About this exercise: Up to and including the line with "(888) 970-4995 (30, 179)", copy the records below exactly from their first line.

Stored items
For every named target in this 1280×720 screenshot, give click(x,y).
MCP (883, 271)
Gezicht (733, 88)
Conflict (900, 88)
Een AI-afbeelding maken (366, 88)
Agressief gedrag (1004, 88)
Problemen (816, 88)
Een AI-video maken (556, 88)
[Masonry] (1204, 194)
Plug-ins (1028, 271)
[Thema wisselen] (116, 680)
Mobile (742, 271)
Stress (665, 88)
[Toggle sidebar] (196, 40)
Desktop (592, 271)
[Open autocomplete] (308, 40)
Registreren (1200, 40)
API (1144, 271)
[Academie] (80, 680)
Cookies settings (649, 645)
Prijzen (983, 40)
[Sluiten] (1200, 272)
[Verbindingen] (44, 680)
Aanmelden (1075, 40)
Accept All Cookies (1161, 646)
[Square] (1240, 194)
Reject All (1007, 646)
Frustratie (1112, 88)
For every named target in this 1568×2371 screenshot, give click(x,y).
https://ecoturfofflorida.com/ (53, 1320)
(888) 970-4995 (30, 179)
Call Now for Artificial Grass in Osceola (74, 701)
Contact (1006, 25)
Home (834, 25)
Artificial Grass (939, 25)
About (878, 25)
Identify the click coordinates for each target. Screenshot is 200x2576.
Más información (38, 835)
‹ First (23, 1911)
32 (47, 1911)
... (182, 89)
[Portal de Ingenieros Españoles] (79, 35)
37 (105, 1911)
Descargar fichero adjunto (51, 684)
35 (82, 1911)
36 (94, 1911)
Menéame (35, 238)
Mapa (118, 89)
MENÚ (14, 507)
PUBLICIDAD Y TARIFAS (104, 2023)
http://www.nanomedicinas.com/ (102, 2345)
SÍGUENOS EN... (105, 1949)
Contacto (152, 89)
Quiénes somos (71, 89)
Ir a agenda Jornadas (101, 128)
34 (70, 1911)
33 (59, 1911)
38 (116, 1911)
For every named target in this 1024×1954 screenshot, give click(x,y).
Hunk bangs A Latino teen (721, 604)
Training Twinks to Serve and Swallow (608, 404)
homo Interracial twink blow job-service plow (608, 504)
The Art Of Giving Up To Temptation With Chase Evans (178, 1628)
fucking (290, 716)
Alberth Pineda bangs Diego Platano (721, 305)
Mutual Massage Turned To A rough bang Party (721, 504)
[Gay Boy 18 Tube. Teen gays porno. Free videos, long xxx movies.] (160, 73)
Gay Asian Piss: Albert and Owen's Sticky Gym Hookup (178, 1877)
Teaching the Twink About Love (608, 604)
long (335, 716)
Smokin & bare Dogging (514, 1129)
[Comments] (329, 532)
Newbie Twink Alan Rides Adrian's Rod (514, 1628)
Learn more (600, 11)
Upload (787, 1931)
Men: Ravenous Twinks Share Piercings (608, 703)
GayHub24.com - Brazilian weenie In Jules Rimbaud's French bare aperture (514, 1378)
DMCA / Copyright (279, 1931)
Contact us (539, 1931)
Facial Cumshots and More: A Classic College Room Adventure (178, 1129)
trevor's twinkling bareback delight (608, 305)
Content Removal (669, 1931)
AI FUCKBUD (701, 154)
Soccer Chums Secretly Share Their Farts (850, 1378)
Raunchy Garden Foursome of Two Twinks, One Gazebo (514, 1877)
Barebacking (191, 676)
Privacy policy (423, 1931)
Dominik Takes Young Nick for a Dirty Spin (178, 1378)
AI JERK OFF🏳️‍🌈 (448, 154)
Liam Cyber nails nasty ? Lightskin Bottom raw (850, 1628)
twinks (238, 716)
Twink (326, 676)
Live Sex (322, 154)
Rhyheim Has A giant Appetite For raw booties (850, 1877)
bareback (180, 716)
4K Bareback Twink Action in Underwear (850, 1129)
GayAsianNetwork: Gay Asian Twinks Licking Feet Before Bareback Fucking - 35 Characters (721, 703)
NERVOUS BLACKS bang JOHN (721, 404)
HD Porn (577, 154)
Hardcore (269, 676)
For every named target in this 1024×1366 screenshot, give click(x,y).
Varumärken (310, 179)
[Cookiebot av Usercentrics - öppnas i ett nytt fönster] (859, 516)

Response:
For every named target in this 1280×720 screenshot, give click(x,y).
MCP (883, 271)
Gezicht (733, 88)
Conflict (900, 88)
Een AI-afbeelding maken (366, 88)
Agressief gedrag (1004, 88)
Problemen (816, 88)
Een AI-video maken (556, 88)
[Masonry] (1204, 194)
Plug-ins (1028, 271)
[Thema wisselen] (116, 680)
Mobile (742, 271)
Stress (665, 88)
[Toggle sidebar] (196, 40)
Desktop (592, 271)
[Open autocomplete] (308, 40)
Registreren (1200, 40)
API (1144, 271)
[Academie] (80, 680)
Cookies settings (649, 645)
Prijzen (983, 40)
[Sluiten] (1200, 272)
[Verbindingen] (44, 680)
Aanmelden (1075, 40)
Accept All Cookies (1161, 646)
[Square] (1240, 194)
Reject All (1007, 646)
Frustratie (1112, 88)
For every named target in this 1568×2371 screenshot, give click(x,y).
https://ecoturfofflorida.com/ (53, 1320)
(888) 970-4995 (30, 179)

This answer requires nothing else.